Thanks for the update. From what I understand, the idea is that DNS queries (e.g. udp.dst == 53) should be forwarded to a specific port on the logical switch. This port, presumably a localnet port, would result in the DNS query being sent to a DNS cache on the local compute. This can't be done with ACLs since they only allow an "allow/drop" verdict, rather than allowing to send to an arbitrary switch port. Would that satisfy the requirements?
@Mark, you mean the localnet port would somehow be attached to host network? I wonder if the following would work: introduce a controller() action that would be triggered for udp.dst==53 for ports / switches tagged accordingly, where the controller action handler would use standard libresolv mechanism from libc to resolve names, then form a reply and send it back into the queue.
@Mark, in your scheme, is the "localnet port" of some special type? (Perhaps it's localport, not localnet?)

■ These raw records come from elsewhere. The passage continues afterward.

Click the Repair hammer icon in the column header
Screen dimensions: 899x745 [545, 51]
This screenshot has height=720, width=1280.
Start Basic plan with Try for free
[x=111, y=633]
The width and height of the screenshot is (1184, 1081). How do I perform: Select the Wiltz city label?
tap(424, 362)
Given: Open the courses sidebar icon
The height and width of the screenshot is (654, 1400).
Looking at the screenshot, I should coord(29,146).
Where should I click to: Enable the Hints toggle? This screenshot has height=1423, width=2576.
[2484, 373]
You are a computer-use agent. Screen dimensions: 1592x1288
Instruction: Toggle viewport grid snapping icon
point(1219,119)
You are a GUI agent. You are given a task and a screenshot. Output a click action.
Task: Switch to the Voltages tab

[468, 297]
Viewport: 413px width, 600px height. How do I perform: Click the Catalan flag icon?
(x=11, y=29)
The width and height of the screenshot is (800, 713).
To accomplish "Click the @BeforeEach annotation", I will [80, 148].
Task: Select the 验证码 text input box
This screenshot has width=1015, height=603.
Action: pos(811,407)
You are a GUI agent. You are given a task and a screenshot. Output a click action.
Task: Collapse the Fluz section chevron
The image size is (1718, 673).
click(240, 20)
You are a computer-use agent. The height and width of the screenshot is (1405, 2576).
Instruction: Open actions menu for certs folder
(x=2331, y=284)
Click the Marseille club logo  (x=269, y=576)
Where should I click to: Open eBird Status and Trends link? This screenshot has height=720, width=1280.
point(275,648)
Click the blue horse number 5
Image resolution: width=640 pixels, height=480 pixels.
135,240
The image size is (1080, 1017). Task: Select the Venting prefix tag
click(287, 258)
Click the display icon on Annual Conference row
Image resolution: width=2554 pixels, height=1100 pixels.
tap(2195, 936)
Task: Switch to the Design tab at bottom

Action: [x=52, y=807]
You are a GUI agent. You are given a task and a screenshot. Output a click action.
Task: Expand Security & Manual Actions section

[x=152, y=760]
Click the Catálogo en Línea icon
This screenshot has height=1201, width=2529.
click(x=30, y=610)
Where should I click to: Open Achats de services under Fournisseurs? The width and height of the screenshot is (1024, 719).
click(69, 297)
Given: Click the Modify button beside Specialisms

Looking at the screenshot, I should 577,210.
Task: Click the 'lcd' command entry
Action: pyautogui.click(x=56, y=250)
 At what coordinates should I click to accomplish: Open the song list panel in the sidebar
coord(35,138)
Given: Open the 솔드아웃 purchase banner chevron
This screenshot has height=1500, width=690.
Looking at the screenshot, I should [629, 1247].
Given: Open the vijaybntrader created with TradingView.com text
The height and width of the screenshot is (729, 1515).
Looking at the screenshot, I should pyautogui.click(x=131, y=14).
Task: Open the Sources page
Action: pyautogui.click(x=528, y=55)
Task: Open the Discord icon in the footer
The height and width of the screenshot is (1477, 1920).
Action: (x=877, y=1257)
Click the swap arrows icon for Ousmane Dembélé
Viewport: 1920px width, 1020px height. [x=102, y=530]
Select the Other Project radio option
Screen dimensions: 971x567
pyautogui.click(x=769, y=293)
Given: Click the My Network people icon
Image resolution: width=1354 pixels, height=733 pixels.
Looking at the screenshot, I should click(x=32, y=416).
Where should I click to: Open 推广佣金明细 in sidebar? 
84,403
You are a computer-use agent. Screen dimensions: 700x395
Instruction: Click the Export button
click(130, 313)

Sorry for the delayed response. I was using "localnet" as an example, not necessarily to be prescriptive. If it were a localport instead, that's valid, too.
I believe this was discussed by OVN core team and the decision was to clarify why designate cannot carry an agent running on a localport on each chassis (similar to metadata agent) that would pin a hole to host networking realm (unix socket?) to reply to requests using host dns functionality. Since OVN is (presumably) handling requests using its own db first, then passes them over further (to localport in the scenario), the agent won't need to have access to OVN db and will only have to handle requests for other host names, unknown by OVN. I will let OVN folks clarify if I'm missing something.
Looking at this bz again. === Elvira wrote, > If we fix this on the Neutron side, we will have to make an external agent that connects the VM to the host network, and it would have to be connected to the SB DB too I don't think this is true (but I'm very open to be corrected). Why would the agent require access to SB DB? The agent would run on localport, then for every DNS request, it would, through a unix socket of some sort, access the hypervisor resolver. (Meaning, we'll also need a component running on the hypervisor side that would serve the replies to unix socket requests.) Where is the need to access SB DB in this scenario? === Also of note: If we allow OVN controller to resolve the request using its own /etc/resolv.conf configuration, then another question to consider is whether you always want resolution to use OVN controller's resolver. Note that OVN controller may itself run in a separated network namespace (e.g. in kubernetes environment).
I already talked about it with Ihar, but just to have this on the BZ thread: I was probably wrong, since my only knowledge about this was from trying to understand what we would need by looking at the documentation. If we come to a nice design for an agent I think this core OVN BZ won't be needed.
I'm closing this since it seems like this will not require any changes in OVN.